Two decades ago, A. N. Wilson wrote a critically acclaimed biography of C.S. Lewis. This and some other of his writings led some Christians to hope that Wilson might become what Alan Jacobs once called “that figure for whom so many have been waiting for so long, The Next C. S. Lewis.”
It therefore came as a surprise and a disappointment when Wilson publicly repudiated his Christian faith a few years later and became a mocker of Christianity.
Yet, this past Easter, in the U.K.’s Daily Mail, Wilson was urging British Christians not be cowed by “sneering” and “self-satisfied” critics like Richard Dawkins.
A. N. Wilson, you see, has returned to the faith. Why? In large measure because of the strongest evidence for the truth of the Gospel—that is, its impact on people’s lives.
Wilson wrote that in his “young manhood,” he “began to wonder how much of the Easter story [he] accepted.” By his thirties, he had lost all religious belief.
Why? He attributes it to growing up in a culture that was increasingly and “overwhelmingly secular and anti-religious.” To his “shame,” he says, he went along with the cultural tide.

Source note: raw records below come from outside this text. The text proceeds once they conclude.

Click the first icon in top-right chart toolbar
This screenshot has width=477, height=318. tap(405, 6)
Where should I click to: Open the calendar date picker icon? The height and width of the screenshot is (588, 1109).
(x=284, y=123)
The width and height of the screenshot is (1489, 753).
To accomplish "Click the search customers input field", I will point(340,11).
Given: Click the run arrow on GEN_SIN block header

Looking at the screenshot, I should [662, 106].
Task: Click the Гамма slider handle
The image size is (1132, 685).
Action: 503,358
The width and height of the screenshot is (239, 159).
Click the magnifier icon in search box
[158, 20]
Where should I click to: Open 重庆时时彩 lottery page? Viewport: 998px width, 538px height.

He felt that Christian faith was “uncool” and “unsexy.”
Wilson didn’t stop at what he calls this “playground attitude”: he “began to rail against Christianity” and wrote a book that described Jesus as a “messianic prophet who had . . . truly failed, and died.”
Yet on Palm Sunday just a few weeks ago, Wilson reported that he “heard the Gospel being chanted,” and could assent to it “with complete simplicity.” Sometime in the past five years, he went from writing a book about a failed messianic prophet to believing that Jesus had risen from the dead.
Again, the question is “why?” Part of the reason was that atheism and atheists in his words, “[miss] out on some very basic experiences of life.” He described listening to Bach or reading the works of Christian authors and realizing that their “perception of life was deeper, wiser, more rounded than [his] own.” seeing the world through the eyes of faith is “much more interesting” he said, than the alternatives.
Then there was the low esteem in which Darwinism holds man. The people who insist that we are “simply anthropoid apes” can’t account for something as basic as language. The “existence of language,” love and music, to name but a few, convinced Wilson that we are “spiritual beings.” For Wilson, they prove that “the religion of the incarnation, asserting that God made humanity in His image, and continually restores humanity in His image, is simply true.”
Then there’s what he regards the “an even stronger argument”: “the way that Christian faith transforms individual lives.” From “Bonhoeffer’s serenity before he was hanged” to the person next to you at church, Christians bear witness to the truth of Christianity and that as a “working blueprint for life” and “template against which to measure experience, it fits.”
I couldn’t put it any better. Welcome home, Mr. Wilson. It’s great to have you back.